The subject even hates himself and looks upon his fate and curses it. The second quatrain enlarges this theme of depression throughout a series of invidious comparisons. The subject envies others who are more skilled or better looking than himself. “Featured like him, like him with friends possessed.” (Popular). The third quatrain begins typically with a conjunction that maintains a counter argument. “ Yet in this state myself almost despising.” Thus the subject has hit deep depression to the point where he almost despises himself. The ‘yet’ offers the first sign of possible joy. The subject then considers the love he possesses for his friend. “Haply I think on thee.” The quatrain then, using a simile describes a shift of mood from “sullen earth” (dark despair) to “heavens gate” (joy).
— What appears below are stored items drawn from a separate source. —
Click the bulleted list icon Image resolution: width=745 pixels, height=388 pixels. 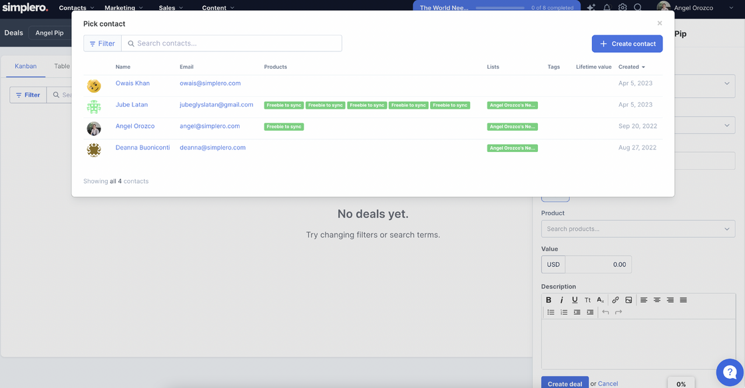[x=551, y=312]
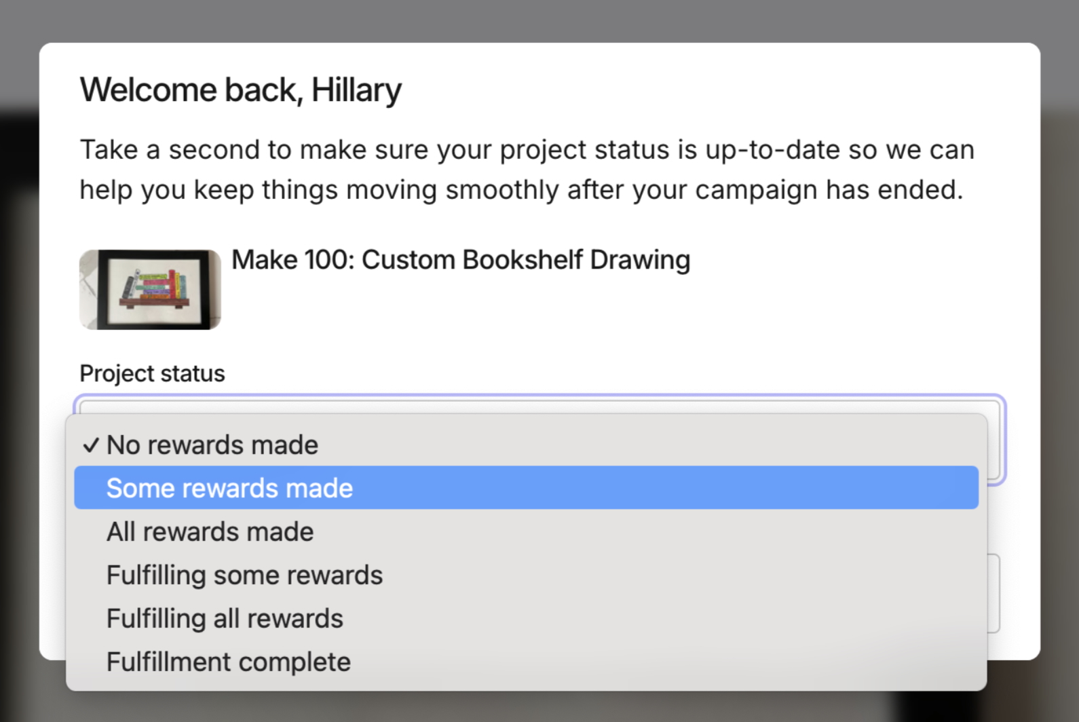1079x722 pixels.
Task: Click the "Take a second" description paragraph
Action: 527,170
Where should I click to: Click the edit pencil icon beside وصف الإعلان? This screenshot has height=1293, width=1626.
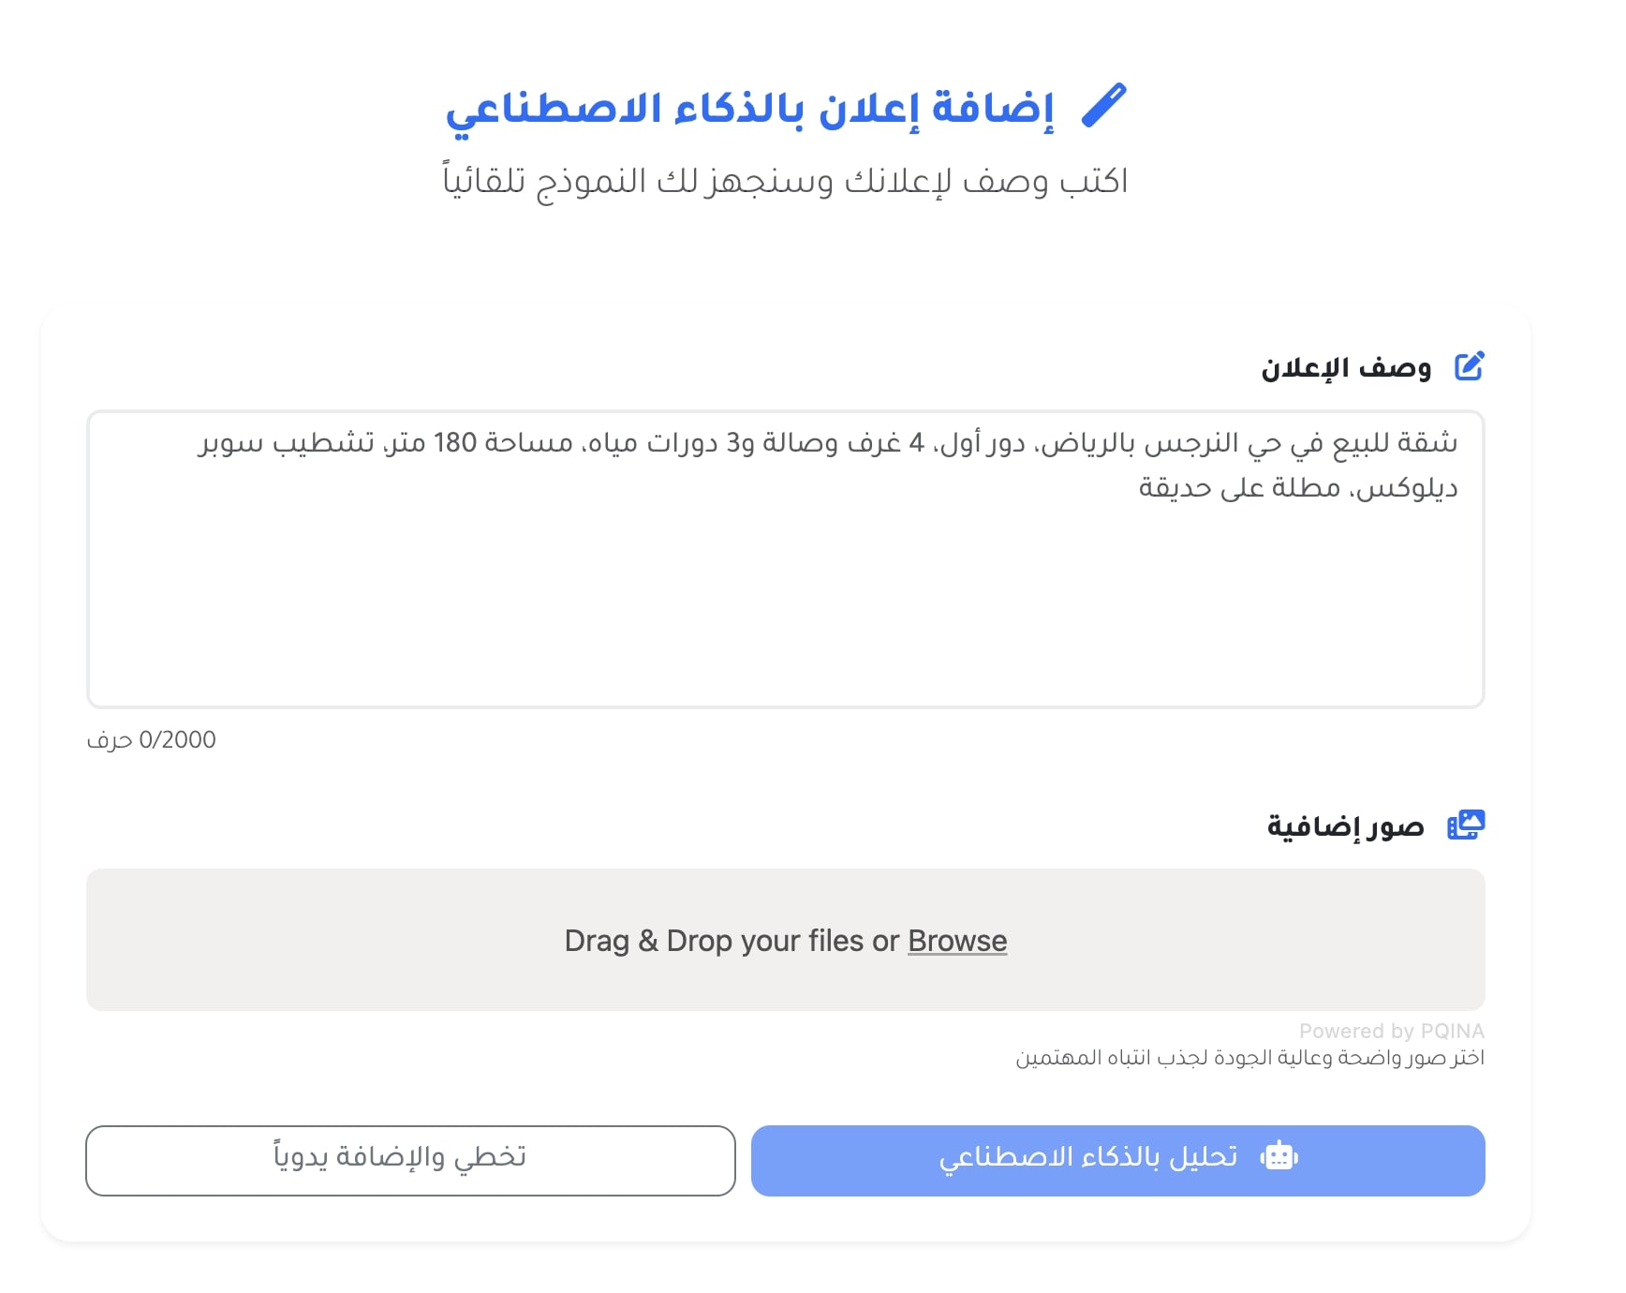pyautogui.click(x=1469, y=366)
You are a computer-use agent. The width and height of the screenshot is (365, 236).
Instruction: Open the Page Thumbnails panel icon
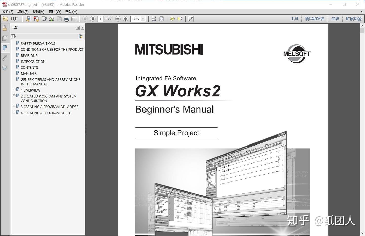[x=5, y=38]
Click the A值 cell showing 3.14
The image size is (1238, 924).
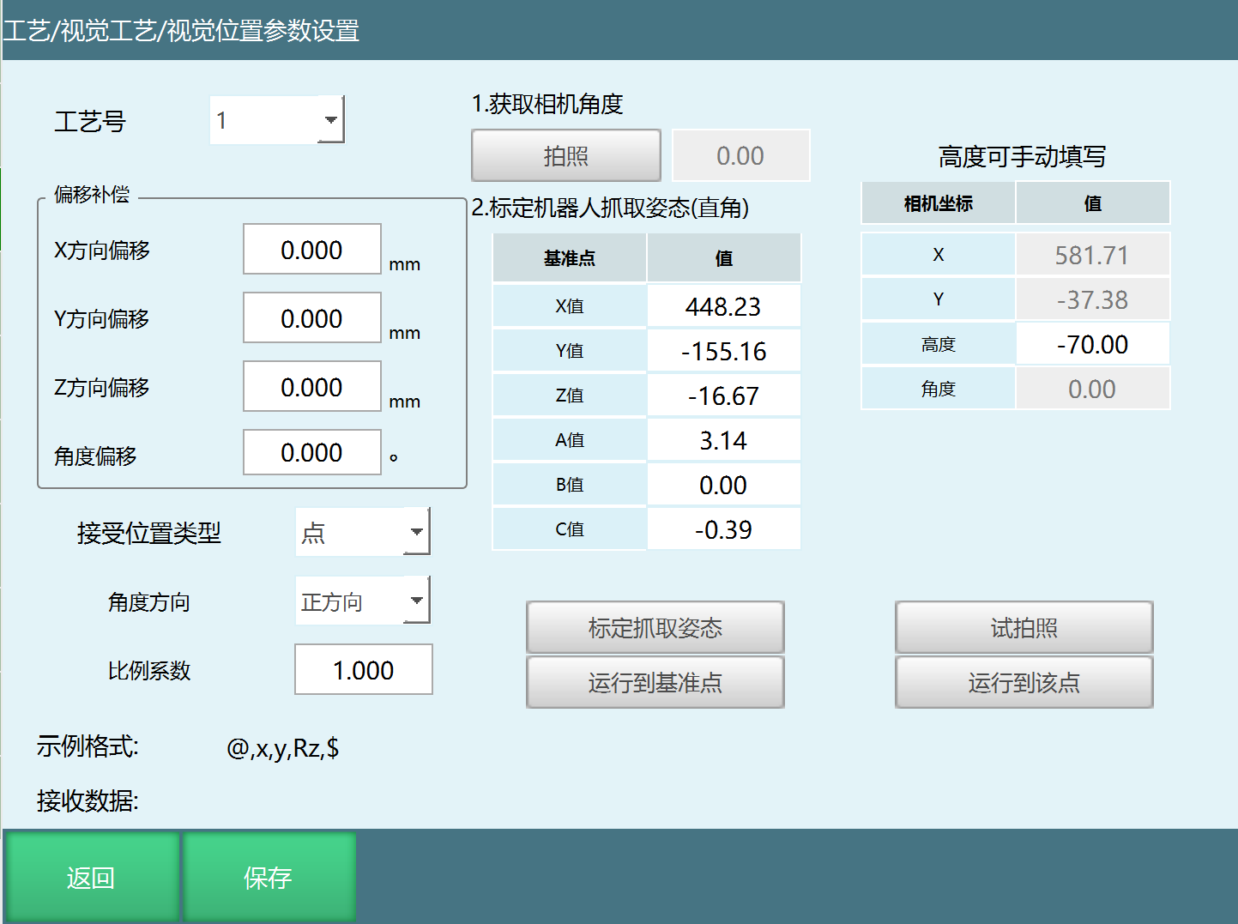(723, 440)
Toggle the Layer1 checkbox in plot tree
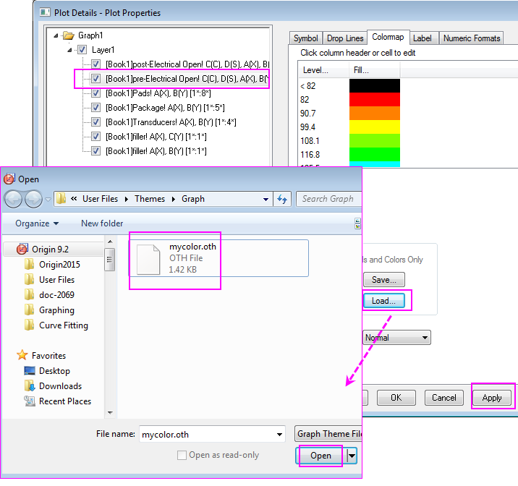Screen dimensions: 518x486 coord(82,50)
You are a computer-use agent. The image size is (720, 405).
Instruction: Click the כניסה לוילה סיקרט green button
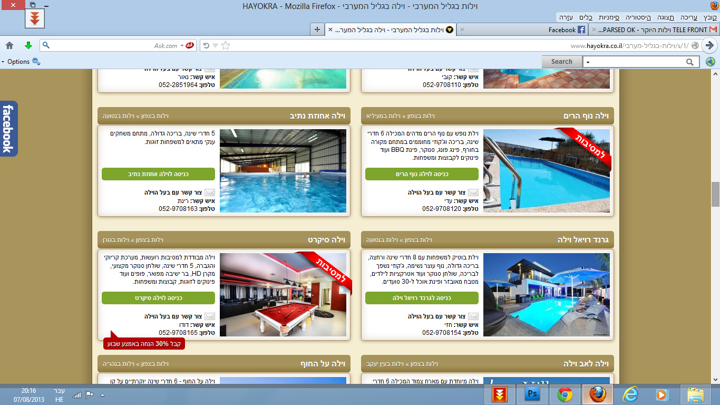[x=158, y=298]
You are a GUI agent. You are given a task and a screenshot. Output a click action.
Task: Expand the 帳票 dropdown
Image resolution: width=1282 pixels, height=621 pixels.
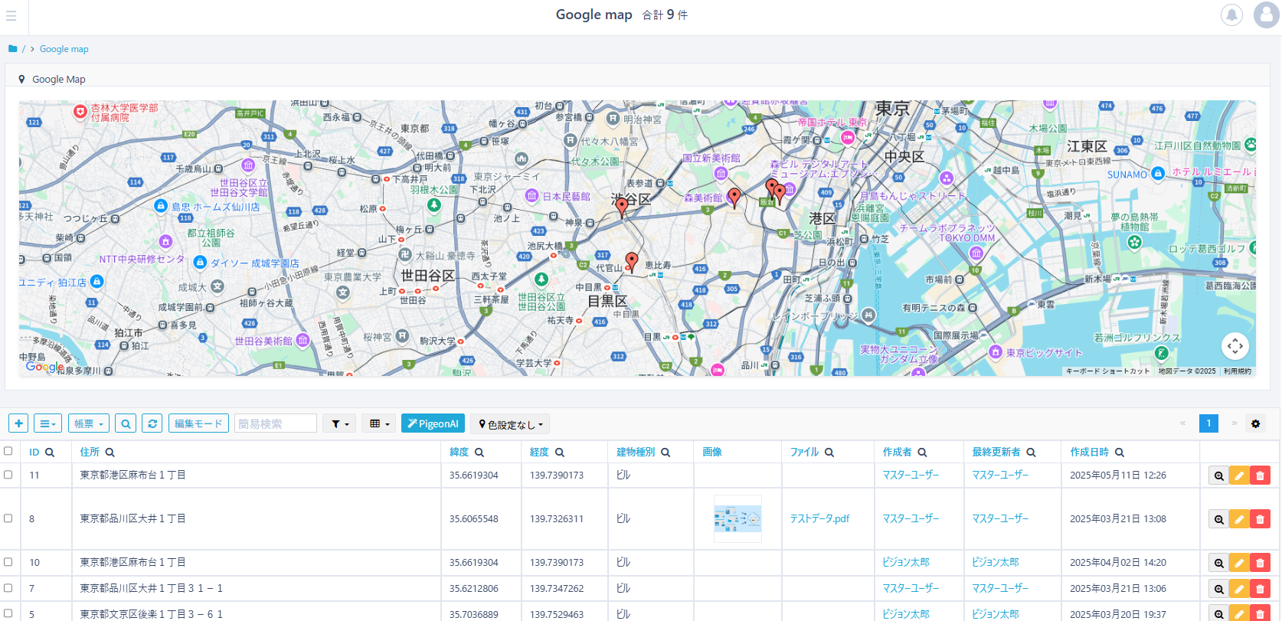[x=89, y=423]
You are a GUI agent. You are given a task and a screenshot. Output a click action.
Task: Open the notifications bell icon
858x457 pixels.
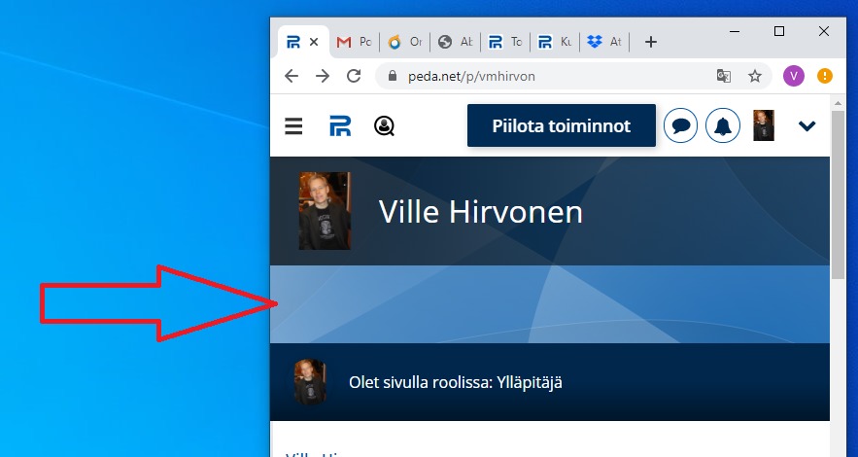(723, 125)
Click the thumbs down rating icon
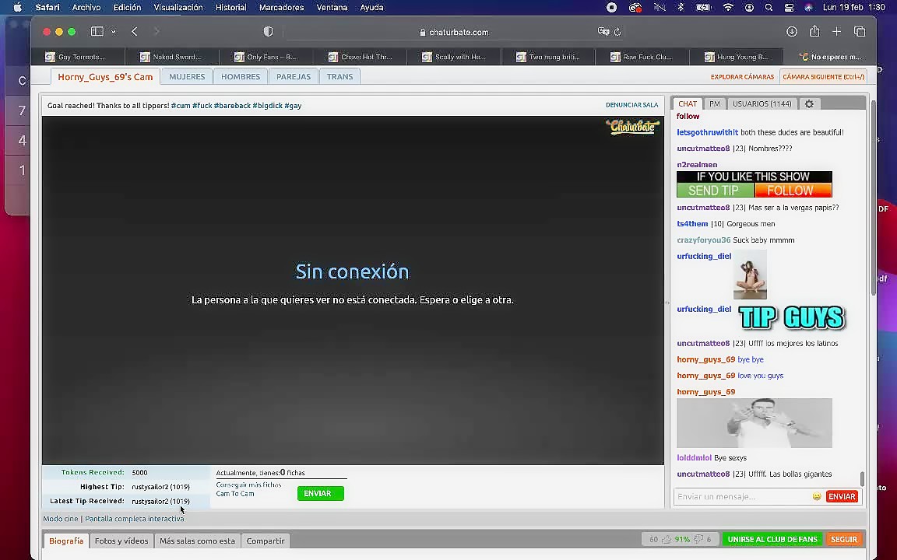 tap(698, 539)
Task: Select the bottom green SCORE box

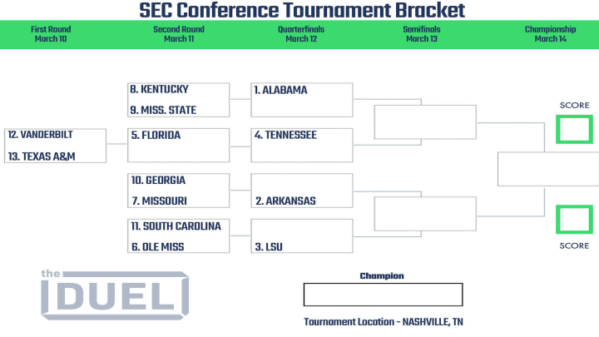Action: pos(574,220)
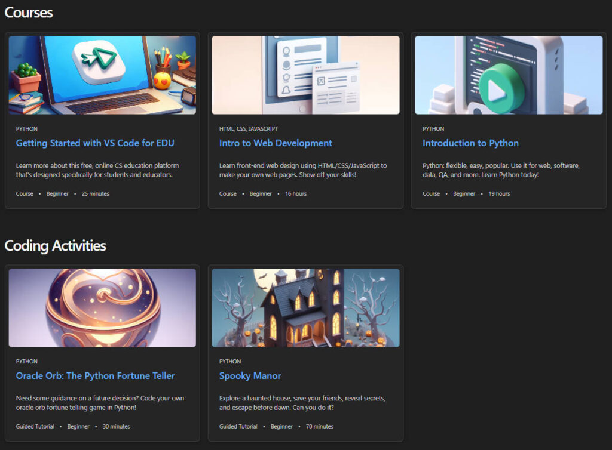Click the "70 minutes" duration on Spooky Manor
Viewport: 612px width, 450px height.
pos(320,426)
But again typically it is the couplet which provides an almost epigrammatic reason for that sudden joy. “for thy sweet love remembered… that then I scorn to change my state with Kings.”


Thus the first quatrain develops the theme of depression. The second quatrain enlarges on this theme by adding a further element of envy. The third quatrain introduces hope. Joy rises ‘like a lark’. And the final couplet reveals precisely why the subject is now happy. It is because of the sweet love of his friend.


In conclusion, the structure can be seen as the means to develop Shakespeare’s themes. Love, beauty, time and death are all explored and analyzed. Yet the sonnets rarely end on a depressed note. Whatever dilemma posed in the first quatrains will almost always be answered positively in the third quatrain.